• _SOURCE PASSAGE_:
----

Rendering of Science Square, Atlanta, GA
Atlanta’s west side is getting a new kind of lab district. Science Square, an 18-acre mixed-use development next to Georgia Tech’s Midtown campus, is being marketed as a regional life sciences hub, with a purpose-built lab tower, residential high-rises and street-level retail clustered around new pedestrian links and a shared “home for discovery.” Within Science Square Labs, the 364,000-square-foot anchor building designed to house everything from early-stage startups to established R&D groups, venture firm Portal Innovations runs incubator floors where young biotech and medtech companies share benches, equipment and common spaces instead of shouldering the cost of a custom buildout alone.
One of the newest tenants in that ecosystem is Biohm Technologies, a Cleveland-based microbiome company (focused on dietary-supplements) built on four decades of work by co-founder and chief science officer Mahmoud Ghannoum, who coined the term “mycobiome” for the fungal side of the gut ecosystem. Biohm’s new research lab at Portal Innovations’ 33,000-square-foot Atlanta site is intended to extend its R&D footprint beyond its Case Western Reserve base. It will support strain development, characterization and product-focused studies of bacterial-fungal interactions in the gut. The space plugs into Portal’s 100-plus shared benches and more than $2 million in modern equipment, giving the company a turn-key way to scale microbiome ingredient development inside a district that is rapidly filling with life science tenants.
Biohm is trying to stand out in a crowded microbiome field by concentrating on the interplay between bacteria and fungi rather than bacteria alone. Ghannoum’s long-running research program has produced a large combined bacterial and fungal microbiome dataset, which the company feeds into its Symbiont discovery platform along with bioinformatics and AI tools. That work underpins products such as Mycohsa, a probiotic blend that Biohm says is supported by several human clinical trials and multiple in vitro studies on biofilm breakdown and gut balance. The Atlanta lab is designed to give that discovery engine more room, from early strain characterization through formulation screens for new probiotic and postbiotic candidates.
Georgia Tech’s engineering and computing programs sit a short walk away, and Portal layers in shared-instrument training, technical mentors and investor introductions. On the facilities side, the life-science-as-a-service model provides more than 100 benches, BSL-2 capability and a shared equipment pool valued in the low millions of dollars, including centrifuges, PCR machines, autoclaves and cold and chemical storage. That setup gives the company a local bench of collaborators and potential hires without having to build a full campus footprint.

----

• _WHAT TO DO_:
Carry on the article about Biohm's new lab at Science Square in Atlanta from its final sentence.

----

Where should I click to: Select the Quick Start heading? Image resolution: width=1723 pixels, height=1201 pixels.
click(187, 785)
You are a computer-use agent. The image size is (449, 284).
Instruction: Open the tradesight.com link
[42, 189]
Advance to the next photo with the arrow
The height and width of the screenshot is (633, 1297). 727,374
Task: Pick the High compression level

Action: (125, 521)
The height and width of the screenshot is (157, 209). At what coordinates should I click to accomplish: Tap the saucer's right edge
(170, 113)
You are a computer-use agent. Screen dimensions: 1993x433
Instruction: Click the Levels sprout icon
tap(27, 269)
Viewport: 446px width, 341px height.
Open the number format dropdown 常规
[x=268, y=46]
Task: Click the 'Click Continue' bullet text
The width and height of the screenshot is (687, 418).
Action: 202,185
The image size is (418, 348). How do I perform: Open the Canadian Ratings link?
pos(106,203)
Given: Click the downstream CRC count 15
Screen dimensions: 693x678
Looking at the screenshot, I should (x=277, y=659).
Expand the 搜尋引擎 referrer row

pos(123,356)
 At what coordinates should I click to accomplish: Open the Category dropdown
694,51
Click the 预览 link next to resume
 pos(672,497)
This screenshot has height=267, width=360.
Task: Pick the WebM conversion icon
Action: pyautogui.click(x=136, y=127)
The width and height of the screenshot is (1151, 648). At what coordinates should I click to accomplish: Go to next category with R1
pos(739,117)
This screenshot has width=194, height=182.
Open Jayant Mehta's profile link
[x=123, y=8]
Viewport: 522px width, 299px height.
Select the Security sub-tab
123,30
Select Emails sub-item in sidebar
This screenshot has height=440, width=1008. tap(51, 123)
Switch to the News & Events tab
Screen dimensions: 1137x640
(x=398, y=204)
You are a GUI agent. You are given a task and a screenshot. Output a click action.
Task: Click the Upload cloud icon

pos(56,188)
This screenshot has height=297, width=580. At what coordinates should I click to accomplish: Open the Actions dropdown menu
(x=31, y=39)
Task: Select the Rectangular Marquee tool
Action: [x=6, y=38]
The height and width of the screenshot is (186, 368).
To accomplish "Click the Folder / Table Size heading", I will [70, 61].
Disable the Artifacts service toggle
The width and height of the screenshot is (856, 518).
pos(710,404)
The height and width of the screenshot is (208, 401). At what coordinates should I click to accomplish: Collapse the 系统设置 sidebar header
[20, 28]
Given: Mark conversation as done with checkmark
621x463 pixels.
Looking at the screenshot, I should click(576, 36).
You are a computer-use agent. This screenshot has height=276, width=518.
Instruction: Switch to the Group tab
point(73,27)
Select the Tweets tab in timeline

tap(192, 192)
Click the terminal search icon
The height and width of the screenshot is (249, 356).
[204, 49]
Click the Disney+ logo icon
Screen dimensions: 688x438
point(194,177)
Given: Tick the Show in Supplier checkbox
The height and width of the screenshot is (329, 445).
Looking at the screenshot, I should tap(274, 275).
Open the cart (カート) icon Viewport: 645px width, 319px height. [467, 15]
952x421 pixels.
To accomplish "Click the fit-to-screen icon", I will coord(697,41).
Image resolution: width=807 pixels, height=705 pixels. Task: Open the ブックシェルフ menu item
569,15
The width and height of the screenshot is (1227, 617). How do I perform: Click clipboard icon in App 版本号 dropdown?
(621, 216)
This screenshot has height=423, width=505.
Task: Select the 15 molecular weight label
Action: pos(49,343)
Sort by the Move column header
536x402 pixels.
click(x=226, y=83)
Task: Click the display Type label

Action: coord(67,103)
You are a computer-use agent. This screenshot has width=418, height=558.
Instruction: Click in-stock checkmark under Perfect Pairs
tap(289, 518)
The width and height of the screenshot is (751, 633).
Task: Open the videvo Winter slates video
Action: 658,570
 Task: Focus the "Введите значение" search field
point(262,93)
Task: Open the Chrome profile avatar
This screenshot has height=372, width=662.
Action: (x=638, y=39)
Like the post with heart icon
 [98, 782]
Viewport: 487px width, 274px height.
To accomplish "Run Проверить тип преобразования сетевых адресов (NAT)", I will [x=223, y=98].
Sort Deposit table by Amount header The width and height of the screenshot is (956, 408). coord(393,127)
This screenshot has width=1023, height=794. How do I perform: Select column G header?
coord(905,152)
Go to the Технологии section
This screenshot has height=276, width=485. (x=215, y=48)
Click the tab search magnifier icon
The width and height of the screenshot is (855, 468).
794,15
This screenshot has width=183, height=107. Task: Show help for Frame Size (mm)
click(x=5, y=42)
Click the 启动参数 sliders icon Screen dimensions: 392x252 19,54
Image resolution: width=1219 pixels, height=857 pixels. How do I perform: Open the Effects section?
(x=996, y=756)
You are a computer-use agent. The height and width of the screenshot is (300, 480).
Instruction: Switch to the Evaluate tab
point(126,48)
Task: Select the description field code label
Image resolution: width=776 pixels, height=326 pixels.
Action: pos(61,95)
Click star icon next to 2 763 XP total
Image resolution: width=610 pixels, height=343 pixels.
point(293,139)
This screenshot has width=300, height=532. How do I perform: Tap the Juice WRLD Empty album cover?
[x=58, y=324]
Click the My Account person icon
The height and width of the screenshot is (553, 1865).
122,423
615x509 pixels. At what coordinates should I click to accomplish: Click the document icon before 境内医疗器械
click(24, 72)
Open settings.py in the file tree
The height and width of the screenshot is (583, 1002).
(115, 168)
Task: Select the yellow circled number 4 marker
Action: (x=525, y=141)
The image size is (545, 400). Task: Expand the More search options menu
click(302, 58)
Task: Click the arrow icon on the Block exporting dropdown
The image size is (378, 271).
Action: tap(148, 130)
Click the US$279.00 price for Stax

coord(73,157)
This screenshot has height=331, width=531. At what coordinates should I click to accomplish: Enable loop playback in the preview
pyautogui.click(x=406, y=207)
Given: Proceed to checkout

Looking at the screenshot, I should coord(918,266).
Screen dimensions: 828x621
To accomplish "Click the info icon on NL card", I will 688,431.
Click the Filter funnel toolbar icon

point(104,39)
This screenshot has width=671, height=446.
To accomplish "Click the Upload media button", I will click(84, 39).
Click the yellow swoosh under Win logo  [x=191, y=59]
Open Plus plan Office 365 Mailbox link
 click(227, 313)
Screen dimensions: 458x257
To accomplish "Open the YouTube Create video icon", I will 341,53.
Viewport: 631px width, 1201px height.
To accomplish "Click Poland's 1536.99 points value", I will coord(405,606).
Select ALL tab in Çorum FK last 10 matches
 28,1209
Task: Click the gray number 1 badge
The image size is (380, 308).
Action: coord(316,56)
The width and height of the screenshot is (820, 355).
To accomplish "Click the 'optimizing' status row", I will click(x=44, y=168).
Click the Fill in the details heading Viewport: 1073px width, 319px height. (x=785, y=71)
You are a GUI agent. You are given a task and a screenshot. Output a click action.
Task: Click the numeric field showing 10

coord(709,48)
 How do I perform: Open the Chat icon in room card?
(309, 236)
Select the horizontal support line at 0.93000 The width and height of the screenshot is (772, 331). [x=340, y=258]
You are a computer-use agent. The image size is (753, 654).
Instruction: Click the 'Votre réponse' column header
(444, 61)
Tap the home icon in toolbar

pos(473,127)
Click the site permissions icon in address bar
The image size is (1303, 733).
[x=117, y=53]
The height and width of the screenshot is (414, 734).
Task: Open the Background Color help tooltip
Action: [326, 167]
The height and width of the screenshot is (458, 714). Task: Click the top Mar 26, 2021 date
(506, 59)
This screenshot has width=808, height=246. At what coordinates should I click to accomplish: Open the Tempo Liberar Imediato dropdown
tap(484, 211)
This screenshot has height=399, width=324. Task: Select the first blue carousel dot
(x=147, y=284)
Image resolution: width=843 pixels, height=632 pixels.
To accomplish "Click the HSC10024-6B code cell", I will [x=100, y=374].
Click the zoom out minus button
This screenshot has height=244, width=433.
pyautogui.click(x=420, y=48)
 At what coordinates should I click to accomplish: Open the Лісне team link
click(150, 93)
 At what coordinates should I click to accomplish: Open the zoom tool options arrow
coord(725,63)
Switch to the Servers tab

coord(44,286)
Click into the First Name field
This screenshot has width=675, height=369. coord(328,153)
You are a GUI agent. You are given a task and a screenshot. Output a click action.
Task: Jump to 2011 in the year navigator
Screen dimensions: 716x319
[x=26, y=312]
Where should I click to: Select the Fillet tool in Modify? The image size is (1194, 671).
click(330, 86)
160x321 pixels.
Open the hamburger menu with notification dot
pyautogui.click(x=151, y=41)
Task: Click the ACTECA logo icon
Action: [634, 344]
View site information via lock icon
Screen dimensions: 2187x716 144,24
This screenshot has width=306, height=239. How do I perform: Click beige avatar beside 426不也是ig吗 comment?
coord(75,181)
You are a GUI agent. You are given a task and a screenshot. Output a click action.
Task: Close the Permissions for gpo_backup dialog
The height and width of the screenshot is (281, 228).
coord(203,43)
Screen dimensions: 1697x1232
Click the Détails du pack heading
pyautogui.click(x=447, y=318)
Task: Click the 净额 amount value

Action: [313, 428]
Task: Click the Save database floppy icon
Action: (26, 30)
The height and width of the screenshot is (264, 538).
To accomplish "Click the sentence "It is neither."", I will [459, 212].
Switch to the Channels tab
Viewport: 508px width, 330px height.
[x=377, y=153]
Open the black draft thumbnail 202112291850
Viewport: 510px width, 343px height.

----

• _SOLVED EXERCISE_:
Inside the Biohm lab, the work centers on making fungal-bacterial dynamics concrete. Teams move between benches set up for culture work, sample processing and molecular assays, generating the sequencing and metabolite data that underpin Biohm’s diagnostics and ingredients. Rather than treating the space as an extension of a consumer brand, the group can use it to probe questions such as how particular strains behave in co-culture, which combinations are most resilient and how those findings translate into products that are stable, safe and manufacturable at scale.
That plug-in infrastructure also reflects the pace of the market. Analysts expect the human microbiome sector to grow from roughly $1.4 billion in 2025 to more than $7 billion by 2031, with much of today’s revenue coming from supplements while higher-risk drugs and diagnostics mature. In that kind of environment, traditional lab construction cycles that can stretch three to five years are hard to justify. Leasing into a ready-made district lab lets companies like Biohm spend more of their capital on people, studies and data rather than concrete and ductwork.
For Science Square, a microbiome-focused tenant broadens the mix of platforms under one roof. Microbiome, diagnostics, therapeutics and bioindustrial groups share elevators and conference rooms, increasing the odds that a facilities story turns into a scientific one, whether that means a new assay borrowed from a neighbor, an instrument shared or a hire made over coffee downstairs.